Millions of SIM cards in use today are vulnerable to hacking - allowing for attacks where SIM cards could be cloned remotely, or voicemail numbers could be changed, according to a German security researcher.

The vulnerability uses a Seventies-era cipher still used on millions of SIM cards worldwide, according to Karsten Nohl or Security Research Labs.  Nohl’s research will be presented at the   BlackHat security conference in Las Vegas on July 31. Karsten Nohl says, “With over seven billion cards in active use, SIMs may well be the most widely used security token in the world.”

“We can spy on you. We know your encryption keys for calls. We can read your SMSs. More than just spying, we can steal data from the SIM card, your mobile identity, and charge to your account”, Nohl said in an interview with the New York Times.

There are six billion cellphones currently in use - and many still use the outdated DES encryption. Nohl tested 1,000 SIMs over two years, and found that around one-quarter were vulnerable. The UN’s International Telecommunications Union reviewed the research, and described it as “hugely significant”. ITU secretary general Hamadoun Touré said, "These findings show us where we could be heading in terms of cybersecurity risks.”

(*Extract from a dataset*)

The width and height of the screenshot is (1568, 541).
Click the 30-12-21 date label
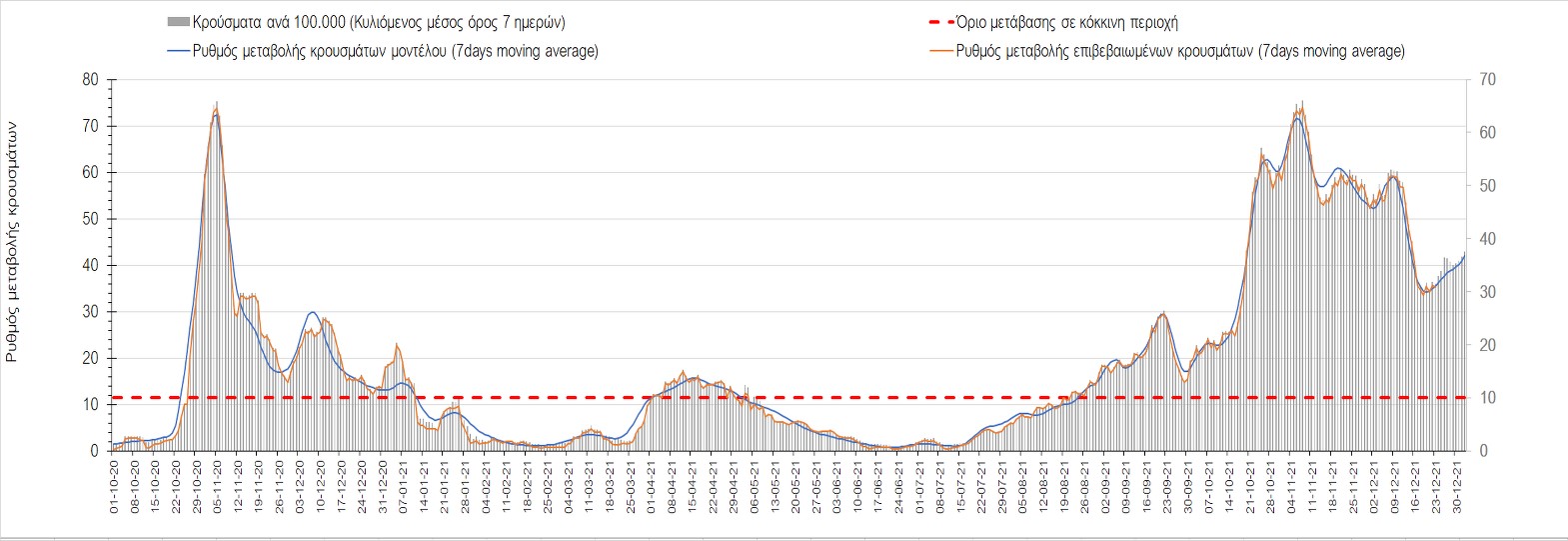click(1458, 486)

Nohl claims that over-the-air software updates - sent as cryptographically-secured SMS messages - using custom Java software, pose a “critical hacking risk.”  Hackers would send an improperly signed OTA command - but the cards respond with a cryptographic signature which can be resolved to a 56-bit key on a "standard computer," acccording to Nohl. This allows an attacker to install Java applets.

Nohl says, “ A Java applet can break out of its realm and access the rest of the card. This allows for remote cloning of possibly millions of SIM cards including their mobile identity (IMSI, Ki) as well as payment credentials stored on the card. Applets are allowed to send SMS, change voicemail numbers, and query the phone location, among many other predefined functions. These capabilities alone provide plenty of potential for abuse.”

Nohl says that the enormous number of “legacy” SIM cards in use means that the problem may be complex to deal with. New gnerations of cards should be designed to resist such attacks, he says, but handsets and networks should also adopt defenses.

“Cards need to use state-of-art cryptography with sufficiently long keys, should not disclose signed plaintexts to attackers, and must implement secure Java virtual machines. While some cards already come close to this objective, the years needed to replace vulnerable legacy cards warrant supplementary defenses,” Nohl says.